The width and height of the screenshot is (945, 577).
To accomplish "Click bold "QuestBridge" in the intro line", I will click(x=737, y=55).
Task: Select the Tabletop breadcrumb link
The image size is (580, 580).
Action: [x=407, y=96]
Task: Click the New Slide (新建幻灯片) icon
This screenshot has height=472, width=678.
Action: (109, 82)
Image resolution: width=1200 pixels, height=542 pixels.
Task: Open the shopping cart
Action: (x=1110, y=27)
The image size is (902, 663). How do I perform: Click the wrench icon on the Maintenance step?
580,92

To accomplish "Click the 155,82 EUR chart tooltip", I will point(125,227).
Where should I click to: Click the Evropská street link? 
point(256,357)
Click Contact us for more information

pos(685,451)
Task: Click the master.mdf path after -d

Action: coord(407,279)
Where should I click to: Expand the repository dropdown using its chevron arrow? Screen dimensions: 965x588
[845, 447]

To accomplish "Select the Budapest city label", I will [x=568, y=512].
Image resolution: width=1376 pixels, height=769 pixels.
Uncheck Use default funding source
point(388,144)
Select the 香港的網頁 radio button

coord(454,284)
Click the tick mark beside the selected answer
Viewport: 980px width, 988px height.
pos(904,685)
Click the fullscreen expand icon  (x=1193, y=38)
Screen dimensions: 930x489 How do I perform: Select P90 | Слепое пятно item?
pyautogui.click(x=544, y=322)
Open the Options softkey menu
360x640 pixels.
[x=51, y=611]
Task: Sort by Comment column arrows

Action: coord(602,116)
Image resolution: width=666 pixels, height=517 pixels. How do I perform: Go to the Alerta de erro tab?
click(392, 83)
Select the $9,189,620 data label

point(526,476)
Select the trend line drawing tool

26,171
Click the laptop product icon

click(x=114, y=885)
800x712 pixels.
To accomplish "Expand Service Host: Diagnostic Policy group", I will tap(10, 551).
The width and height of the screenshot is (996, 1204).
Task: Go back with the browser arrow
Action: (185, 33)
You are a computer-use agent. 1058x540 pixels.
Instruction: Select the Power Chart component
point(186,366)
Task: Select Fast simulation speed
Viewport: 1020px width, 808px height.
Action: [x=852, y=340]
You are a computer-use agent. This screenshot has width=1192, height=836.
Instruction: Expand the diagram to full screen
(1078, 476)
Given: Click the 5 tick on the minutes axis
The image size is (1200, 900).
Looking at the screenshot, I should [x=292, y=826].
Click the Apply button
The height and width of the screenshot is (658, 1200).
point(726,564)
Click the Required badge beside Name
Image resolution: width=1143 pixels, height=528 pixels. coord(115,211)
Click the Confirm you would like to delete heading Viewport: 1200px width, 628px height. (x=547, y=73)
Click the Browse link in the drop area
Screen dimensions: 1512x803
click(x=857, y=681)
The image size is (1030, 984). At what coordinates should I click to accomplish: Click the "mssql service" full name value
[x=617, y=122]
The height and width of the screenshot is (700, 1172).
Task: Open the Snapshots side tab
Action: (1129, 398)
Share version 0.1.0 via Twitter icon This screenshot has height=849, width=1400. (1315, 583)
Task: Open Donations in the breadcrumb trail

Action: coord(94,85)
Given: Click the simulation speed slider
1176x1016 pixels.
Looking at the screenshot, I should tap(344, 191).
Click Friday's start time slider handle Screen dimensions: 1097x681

_Exercise directions_. Print every record exactly as written.

_Solution_.
The width and height of the screenshot is (945, 577).
To accomplish "Click bold "QuestBridge" in the intro line", I will click(x=737, y=55).
Task: Select the Tabletop breadcrumb link
The image size is (580, 580).
Action: [x=407, y=96]
Task: Click the New Slide (新建幻灯片) icon
This screenshot has height=472, width=678.
Action: (109, 82)
Image resolution: width=1200 pixels, height=542 pixels.
Task: Open the shopping cart
Action: (x=1110, y=27)
The image size is (902, 663). How do I perform: Click the wrench icon on the Maintenance step?
580,92

To accomplish "Click the 155,82 EUR chart tooltip", I will point(125,227).
Where should I click to: Click the Evropská street link? 
point(256,357)
Click Contact us for more information

pos(685,451)
Task: Click the master.mdf path after -d

Action: coord(407,279)
Where should I click to: Expand the repository dropdown using its chevron arrow? Screen dimensions: 965x588
[845, 447]

To accomplish "Select the Budapest city label", I will [x=568, y=512].
Image resolution: width=1376 pixels, height=769 pixels.
Uncheck Use default funding source
point(388,144)
Select the 香港的網頁 radio button

coord(454,284)
Click the tick mark beside the selected answer
Viewport: 980px width, 988px height.
pos(904,685)
Click the fullscreen expand icon  (x=1193, y=38)
Screen dimensions: 930x489 How do I perform: Select P90 | Слепое пятно item?
pyautogui.click(x=544, y=322)
Open the Options softkey menu
360x640 pixels.
[x=51, y=611]
Task: Sort by Comment column arrows

Action: coord(602,116)
Image resolution: width=666 pixels, height=517 pixels. How do I perform: Go to the Alerta de erro tab?
click(392, 83)
Select the $9,189,620 data label

point(526,476)
Select the trend line drawing tool

26,171
Click the laptop product icon

click(x=114, y=885)
800x712 pixels.
To accomplish "Expand Service Host: Diagnostic Policy group", I will tap(10, 551).
The width and height of the screenshot is (996, 1204).
Task: Go back with the browser arrow
Action: (185, 33)
You are a computer-use agent. 1058x540 pixels.
Instruction: Select the Power Chart component
point(186,366)
Task: Select Fast simulation speed
Viewport: 1020px width, 808px height.
Action: [x=852, y=340]
You are a computer-use agent. This screenshot has width=1192, height=836.
Instruction: Expand the diagram to full screen
(1078, 476)
Given: Click the 5 tick on the minutes axis
The image size is (1200, 900).
Looking at the screenshot, I should [x=292, y=826].
Click the Apply button
The height and width of the screenshot is (658, 1200).
point(726,564)
Click the Required badge beside Name
Image resolution: width=1143 pixels, height=528 pixels. coord(115,211)
Click the Confirm you would like to delete heading Viewport: 1200px width, 628px height. (x=547, y=73)
Click the Browse link in the drop area
Screen dimensions: 1512x803
click(x=857, y=681)
The image size is (1030, 984). At what coordinates should I click to accomplish: Click the "mssql service" full name value
[x=617, y=122]
The height and width of the screenshot is (700, 1172).
Task: Open the Snapshots side tab
Action: (1129, 398)
Share version 0.1.0 via Twitter icon This screenshot has height=849, width=1400. (1315, 583)
Task: Open Donations in the breadcrumb trail

Action: coord(94,85)
Given: Click the simulation speed slider
1176x1016 pixels.
Looking at the screenshot, I should tap(344, 191).
Click Friday's start time slider handle Screen dimensions: 1097x681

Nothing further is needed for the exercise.